- Exercise objective
The expected output is an exact copy of the lines from the one containing "Where should I" through the final line of the entries below, with no images.

- The input
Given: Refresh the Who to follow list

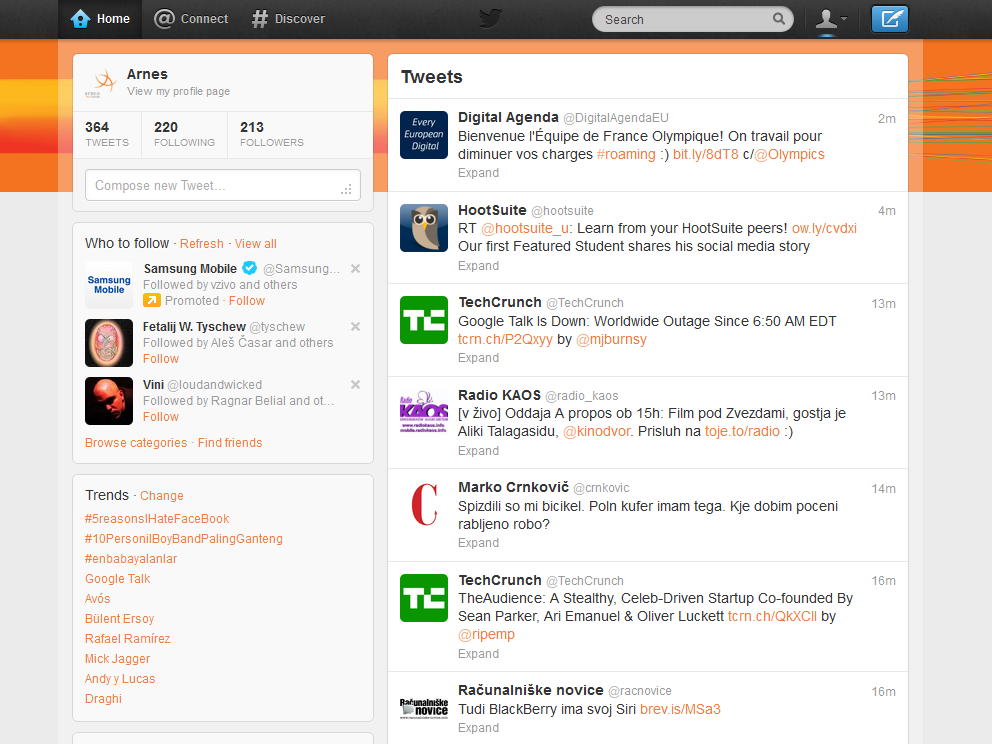Looking at the screenshot, I should click(x=202, y=244).
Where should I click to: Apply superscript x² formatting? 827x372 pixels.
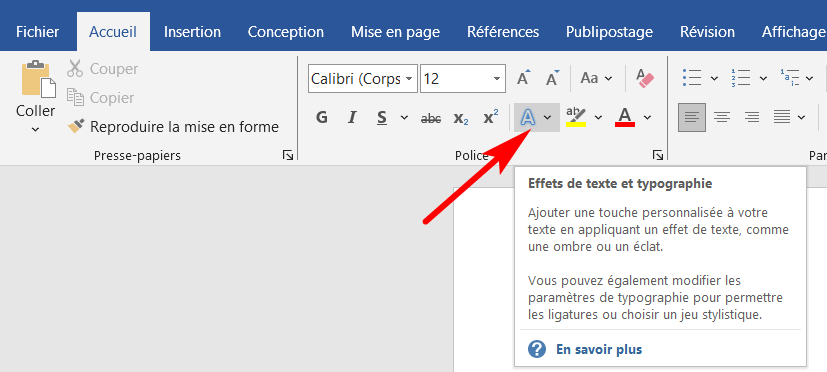click(x=491, y=118)
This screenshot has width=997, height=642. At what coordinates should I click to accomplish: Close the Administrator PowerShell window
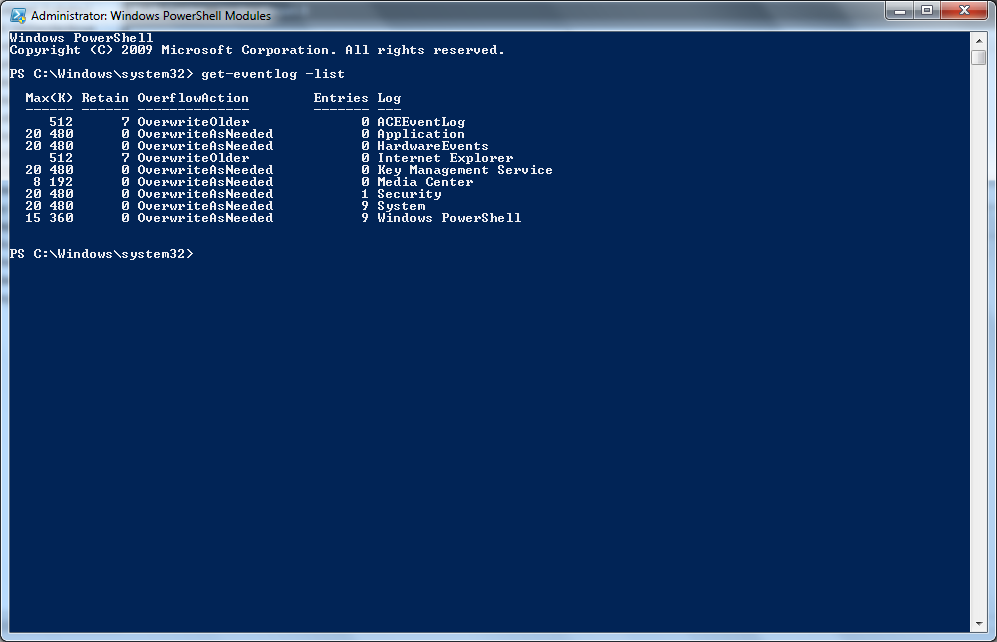[x=964, y=10]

- Exercise output
Where should I click to: Apply superscript x² formatting? 827x372 pixels.
click(x=491, y=118)
This screenshot has width=997, height=642. At what coordinates should I click to accomplish: Close the Administrator PowerShell window
[x=964, y=10]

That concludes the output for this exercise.